Langkah keempat, membuat pertanyaan yang membuat responden mampu atau ingin menjawab. Jenis pertanyaan yang sensitif akan menyulitkan responden untuk menjawab kuesioner tersebut, sehingga apabila peneliti menemukan beberapa pertanyaan yang tidak dapat dijawab, sebaiknya peneliti bersedia membantu responden dengan menjelaskan maksud pertanyaan tersebut. Oleh karena itu, peneliti harus menjelaskan tujuan penelitian pada kata pengantar di kuesioner. Kemudian, pertanyaan yang sensitif diletakkan di bagian akhir kuesioner penelitian (Malhotra, 2012: 338).
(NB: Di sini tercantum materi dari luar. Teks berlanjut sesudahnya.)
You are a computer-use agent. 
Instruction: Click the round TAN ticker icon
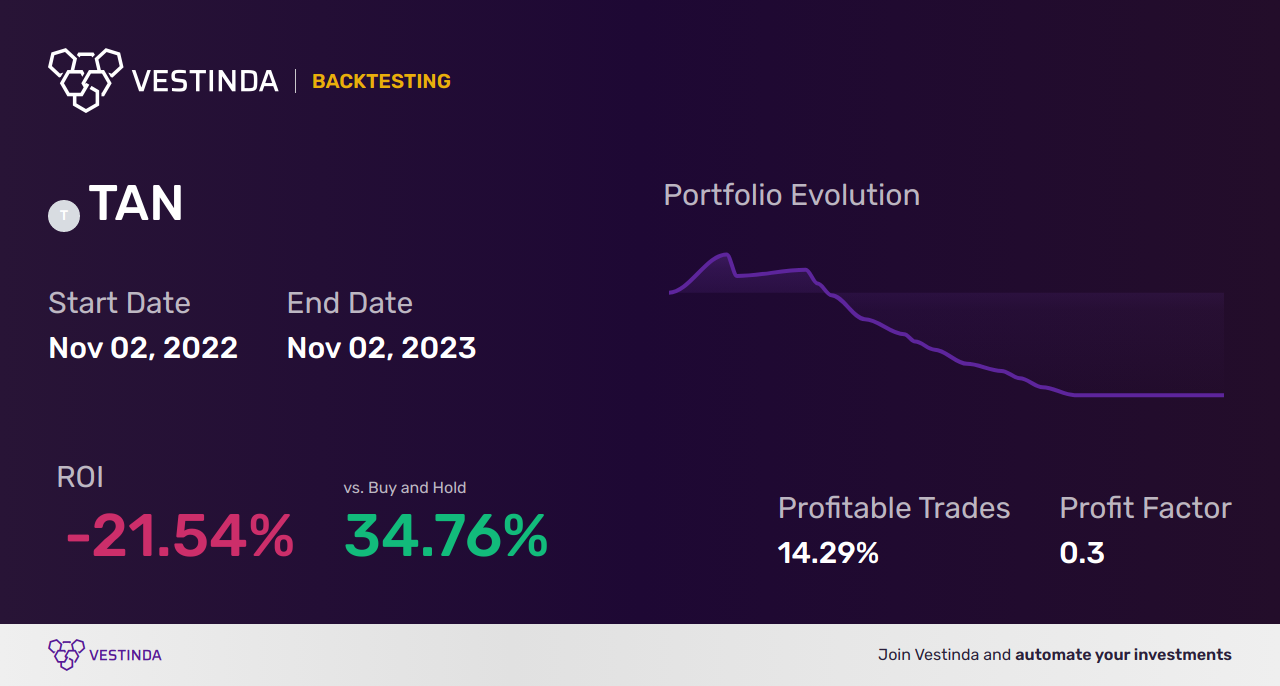pyautogui.click(x=64, y=215)
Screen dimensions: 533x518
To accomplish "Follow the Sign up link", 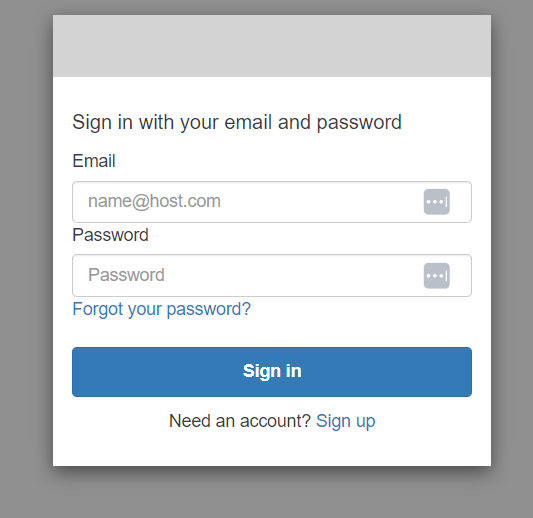I will coord(346,421).
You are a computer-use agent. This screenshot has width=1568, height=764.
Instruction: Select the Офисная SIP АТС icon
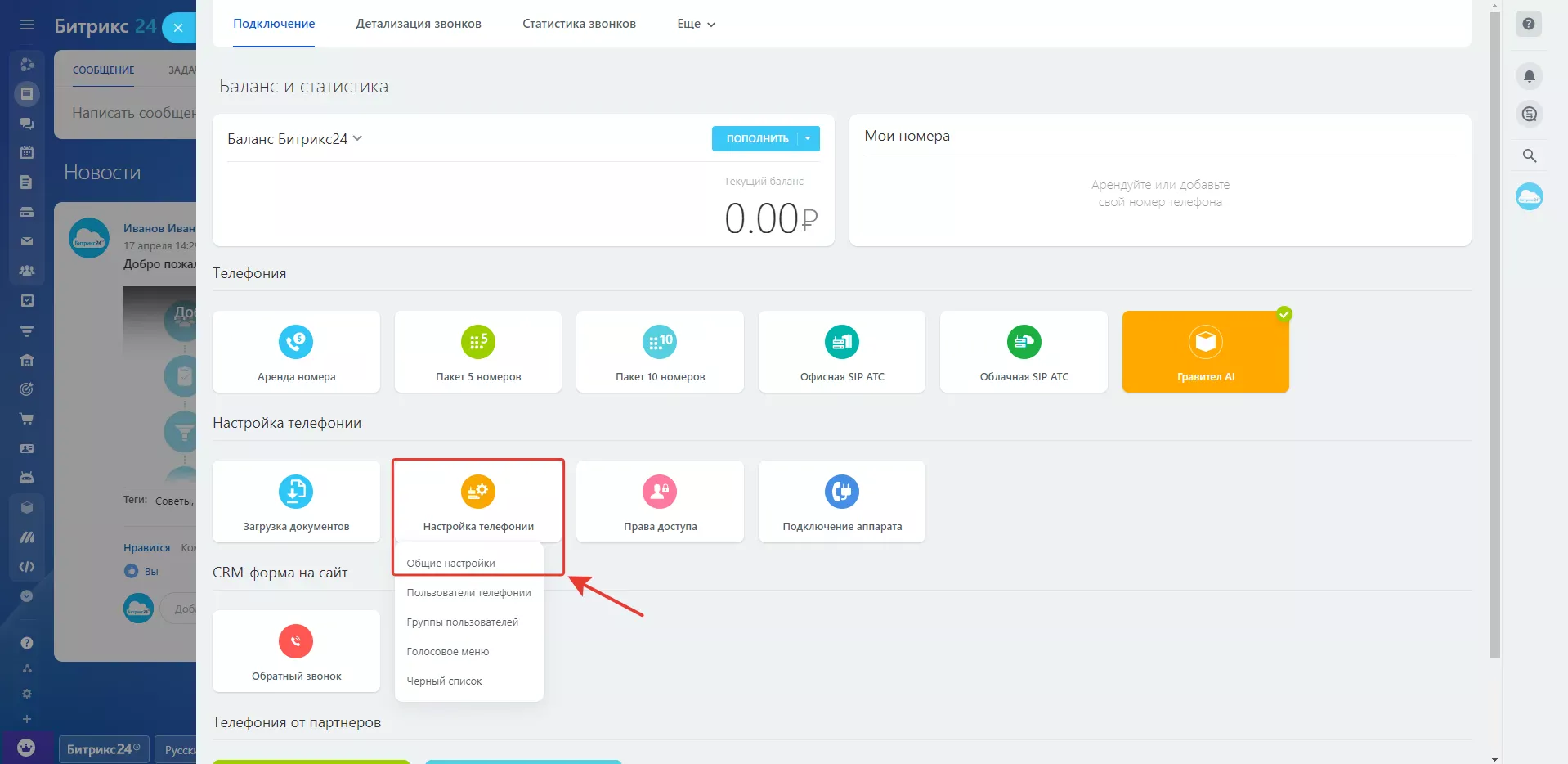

Langkah kelima, menyusun struktur pertanyaan. Jenis pertanyaan dapat disusun terstruktur dan tidak struktur. Pertanyaan terstruktur merupakan jenis pertanyaan yang sudah tersusun dalam suatu format sehingga memudahkan responden untuk menjawabnya. Jenis pertanyaan tersebut dapat berupa pilihan berganda, atau hanya dua pilihan (pertanyaan dikotomi – ya atau tidak), atau pertanyaan berjenjang (a scale question). Sedangkan, jenis pertanyaan tidak terstruktur merupakan pertanyaan terbuka yang memungkinkan responden menjawab dengan kata-kata sendiri (Malhotra, 2012: 339). Jenis pertanyaan yang digunakan dalam penelitian ini merupakan jenis pertanyaan terstruktur, pertanyaan tertutup. Alasan peneliti menggunakan jenis pertanyaan tertutup adalah untuk menghindari potensi jawaban-jawaban yang bias (Malhotra, 2012: 340). Selain itu, agar membantu responden untuk membuat keputusan yang cepat dalam memilih jawaban.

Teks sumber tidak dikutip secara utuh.